What I have Learned About Investing

While we have made a lot of financial progress, I also consider the past 18 months to be a learning experience. I still don’t consider myself an expert investor, but I do know more than the average investor. Here’s a closer look at some of the things that I have learned.

It Can be Challenging (at first) to Overcome Fears

When I first started investing more aggressively, it was difficult to pull the plug. I spent weeks doing research and making sure that I wasn’t making a bad decision. I had worked really hard to earn this income and I didn’t want to lose it because of a bad decision. While you should be careful when you are first start investing, don’t let your fears paralyze you. I was able to tell myself that I had years to recover my losses if we lost a large amount – this was enough to get me to pull the plug. I also realized that without investing, my money was losing its buying power thanks to inflation.

Every Little Bit Adds Up

Another thing that I have learned is that every small amount adds up over time. I opened one account and decided to invest $100 each month. I knew that I wanted to increase the account’s balance by $1,000 over a year’s period. It didn’t seem like much to start out, but after 6 months or so, I started to realize how much money I had in this one account. This got me excited about how much progress we had made and then I bumped it up to $200 per month. While it may not seem like much at the time, if you consistently invest money, you will be surprised at how fast it adds up. If the market is growing, your account will also grow as a result of capital gains.

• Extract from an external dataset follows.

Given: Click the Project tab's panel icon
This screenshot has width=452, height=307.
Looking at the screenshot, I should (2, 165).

ETFs Have Several Advantages Over Individual Stocks

When I started investing, I didn’t even know what type of investment I should put my money in. I couldn’t believe how little information there is for first-time investors. I ultimately decided to start with a few ETFs. I’m glad I did this because there are huge advantages to ETFs, especially for young adults who don’t have a lot of money to invest:

  1. No Transaction Costs – When you buy an individual stock, you often pay a commission or trading fee. I believe my investment broker charges me $7 to buy and sell. Many brokerages offer commission-free ETFs. This means that you can buy a single share without paying a fee. This may not seem like much, but it lowers your rate of return if you are paying $7 for every transaction.
  2. Diversification – An ETF is a collection of individual stocks. Every investor should properly diversify their portfolio to protect their investments without sacrificing the potential for high returns. This means that an investor can diversify much easier than with individual stocks.
  3. Dividends – You can also buy ETFs that offer dividends. This means that you can get 1-3% (on average) automatically to increase your rate of return.

While there are additional fees with ETFs, they are usually pretty marginal. The savings in the commission or transaction fee more than makes up for the management fees – at least when you are investing small amounts.

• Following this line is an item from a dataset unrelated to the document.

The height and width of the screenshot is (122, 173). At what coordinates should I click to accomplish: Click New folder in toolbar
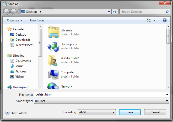(37, 20)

I still have a lot to learn when it comes to investing, but I’m happy that we got serious when we did. Not only do we now have more money accumulating interest, but we have learned important lessons that many people my age don’t learn until they’re in their 30s.

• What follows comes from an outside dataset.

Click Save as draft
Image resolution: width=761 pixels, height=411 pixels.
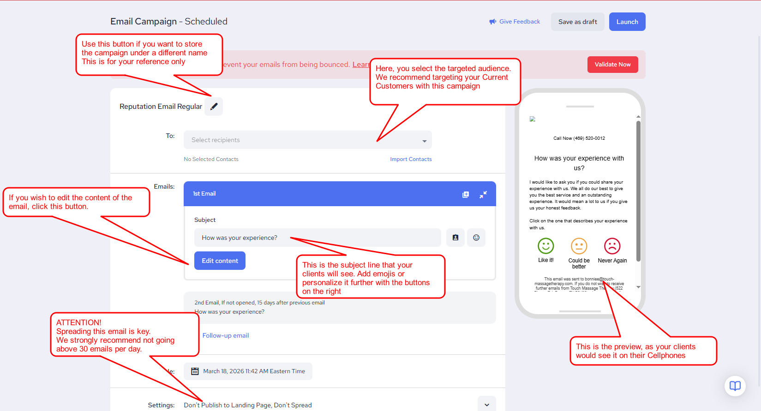(577, 22)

What lessons did you learn when you started investing?

3 Responses to Lessons From 1 1/2 Years of Aggressive Investing

  1. Keep it up! Investing your hard earned money is not that easy, but if you managed to overcome the fear of taking the risk and make good investments, you’ll eventually be able to generate great earnings.

  2. I just bought a dividend specific ETF, PFF in particular. Historically it grew and increased dividends. Only catch is market has gone up significantly in recent time.

    Congrats on tripling your investment in just over a year!